Y a-t-il un lien entre péché et sentiment de culpabilité ? Entre désir de Dieu et fantasme d’omnipotence ? Dans quelle mesure la relation à Dieu est-elle influencée par l’inconscient, au point d’être éventuellement déterminée par lui ? Dans un article disponible en ligne, le psychanalyste et théologien protestant Thierry de Saussure apporte à ces questions vitales des réponses fines, documentés et inspirantes.

Voici l’article et d’autres ressources sur ces questions :

Thierry DE SAUSSURE, « Sentiments de culpabilité et signification du péché : approche psychanalytique », Revue de Théologie et de Philosophie, 34/3 (1984) 201-215.

Sur ces questions, voir aussi »

Extraits :

p. 208 : Les connaissances de l’inconscient, acquises par la psychanalyse, attestent que chaque être — et ceci se reflète dans toutes les cultures — véhicule aux profondeurs de son inconscient de puissantes images et fantasmes d’absolu, de totalité, de merveilleux, de toute-puissance, qui le poussent à désirer vivre cela et à éprouver la réalité, les limites de celle-ci ainsi que ses propres limites comme dures, pénibles, voire anormales. C’est le fondement du sentiment de « paradis perdu », du mythe du « bon vieux temps », par lesquels nous exprimons la vague impression qu’autrefois c’était mieux ou que plus tard ce sera idéal ; qu’il doit bien exister quelque part une situation que nous aurions vécue, ou que nous devrions découvrir un jour et dans laquelle plus rien n’est relatif, limité, partiel ; où il n’y a que totalité, absolu, bien-être sans faille

p. 212, note 4 : […] si le philosophe ou le théologien juge important de proclamer le caractère absolu de Dieu en langage conscient, il ne lui faut pas ignorer les images et fantasmes qui en découlent pour le désir inconscient. Celui-ci fonctionnant, aux profondeurs, en régime de narcissisme primaire, vit alors cette totalité comme le lieu tant cherché et enfin retrouvé de la fusion primitive dans l’indifférenciation sujet-objet et l’abolition de toute relation interpersonnelle.

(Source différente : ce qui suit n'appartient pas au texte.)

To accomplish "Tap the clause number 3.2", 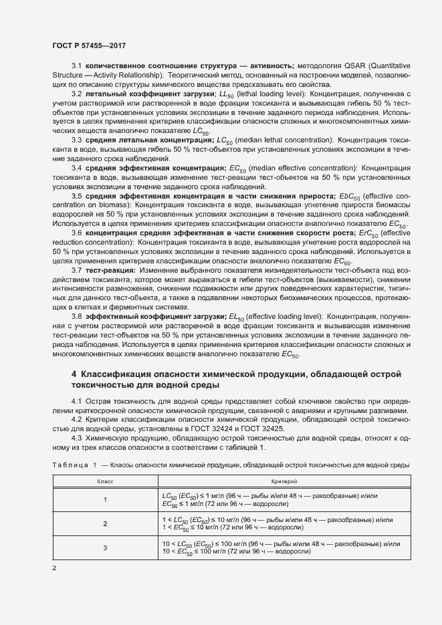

p. 213 : Par la ruse du serpent qui fait miroiter l’absolu (comme notre inconscient, nous l’avons vu) et y oppose le relatif, le limité en le présentant comme un mal, une souffrance source d’envie, par cette ruse, manger du fruit défendu apparaît à la femme et à l’homme comme le moyen, enfin, d’accéder à la réalisation de ce désir d’absolu, de totalité, de toute-puissance de nos fantasmes, et de ne pas avoir à en faire le deuil qu’implique l’acceptation de la relativité et de l’altérité d’avec Dieu et entre nous, êtres humains.

p. 215 :

 — Le péché consisterait à refuser notre réalité humaine, à désirer être identiques à Dieu imaginé comme l’absolu et penser qu’il est honteux de ne pas l’être.

— Le péché serait de nous ériger en maîtres de la connaissance du bien et du mal, de maintenir cette illusion en cherchant à comptabiliser nos fautes comme si elles n’étaient que de malheureux accidents de parcours sur l’itinéraire normalement divin que nous voudrions suivre.

Or nous ne sommes pas les êtres divins et absolus, sans limites que, tels Adam et Eve, nous ne cessons de vouloir être, pour nous-mêmes, narcissiquement, et pour les autres, par crainte de leur jugement.

Mais c’est précisément à propos de cette hantise, me semble-t-il, que l’Evangile parle de libération. C’est de cette culpabilité-là, illusoire, tyrannique et stérile de n’être point l’idéal visé par notre désir, que Jésus parle d’affranchissement.